This startup claims it just outran Nvidia on its own turf
Briefly

Enterprises rely on GPUs to run thousands of parallel calculations for AI and analytics workloads. Generative AI models, recommendation engines, and analytics dashboards depend on data libraries to prepare, join, and transform massive datasets. Many legacy data libraries remain optimized for CPUs rather than GPUs, causing memory bandwidth and compute throughput to be underutilized. Frequent data movement between CPU and GPU erodes performance advantages. Nvidia introduced cuDF in 2018 to accelerate DataFrame operations on GPUs and improve utilization, but cuDF requires CUDA-compatible Nvidia hardware and faces architectural constraints. DataPelago's Nucleus claims substantially higher performance and broader hardware compatibility, potentially reshaping software-driven performance dynamics.
For years, enterprises have leaned on GPUs (Graphics Processing Units) to handle ever-growing mountains of data, leveraging their ability to run thousands of calculations in parallel for AI and analytics workloads. Every generative AI model, recommendation engine, and analytics dashboard depends on data libraries to prepare, join, and transform massive datasets. Yet the industry faces a quiet challenge: Despite advances in hardware, performance often stalls at scaling limits because the software stack struggles to fully exploit the hardware's capabilities.

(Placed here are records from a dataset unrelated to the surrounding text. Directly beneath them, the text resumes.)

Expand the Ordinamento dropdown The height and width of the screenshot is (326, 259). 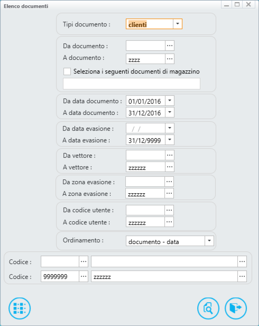point(209,241)
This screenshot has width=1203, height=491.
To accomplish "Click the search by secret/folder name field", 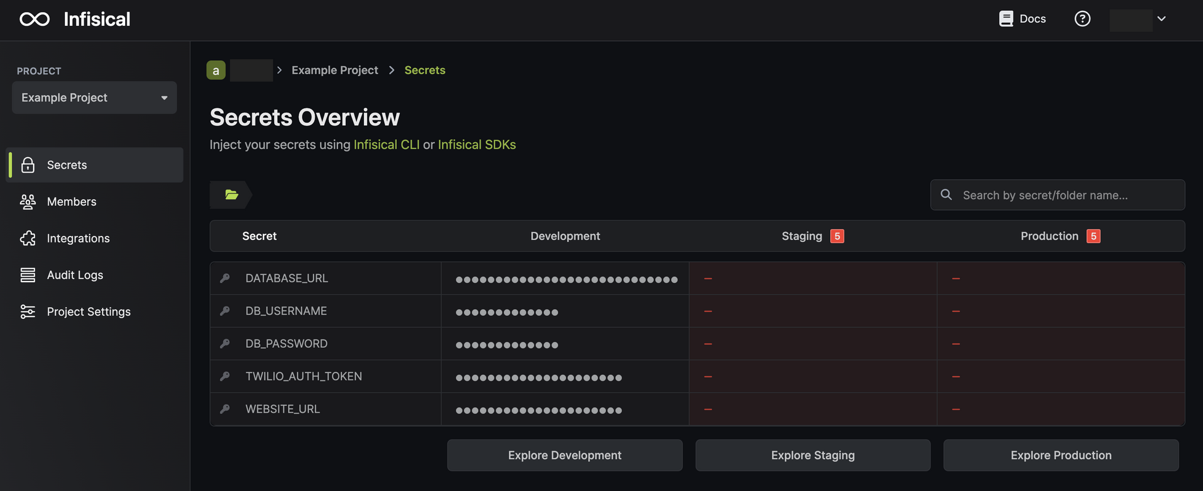I will click(x=1057, y=195).
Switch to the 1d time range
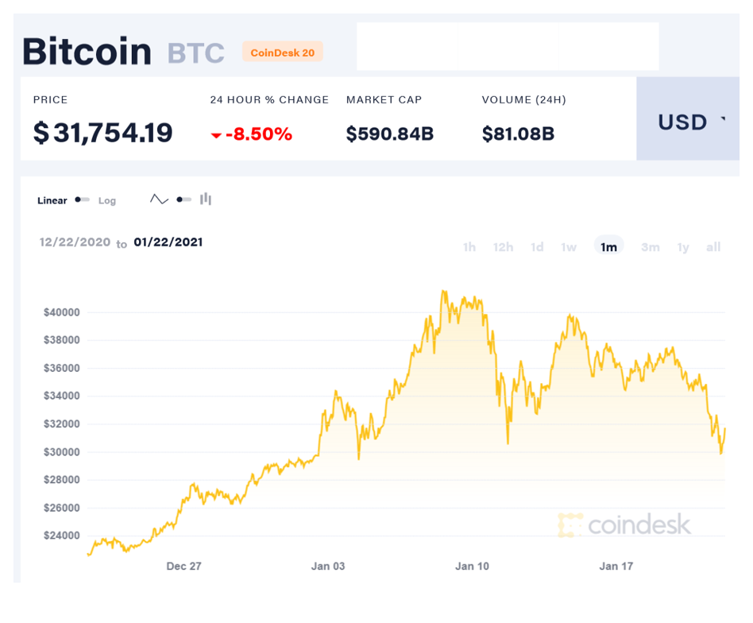 [537, 247]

To address this, Nvidia launched cuDF in 2018 as part of its open-source RAPIDS suite-a GPU-accelerated DataFrame library that quickly became the gold standard for data operations. It delivered speedups over CPU-based libraries and better utilization of GPU hardware. But cuDF also has limits. It requires an Nvidia GPU with ample memory and CUDA support, ruling out environments without compatible hardware. In many ways, cuDF became the industry's ceiling: powerful enough to accelerate AI and analytics pipelines, yet constrained by the quirks of GPU architecture itself.
DataPelago has created a new engine called Nucleus that dramatically speeds up data processing for AI and analytics. It outperforms Nvidia's cuDF library by large margins while working across different types of hardware. Today's GPUs are powerful, but older software often wastes their potential, making faster tools like Nucleus especially valuable. This shift could have dramatic implications for Nvidia.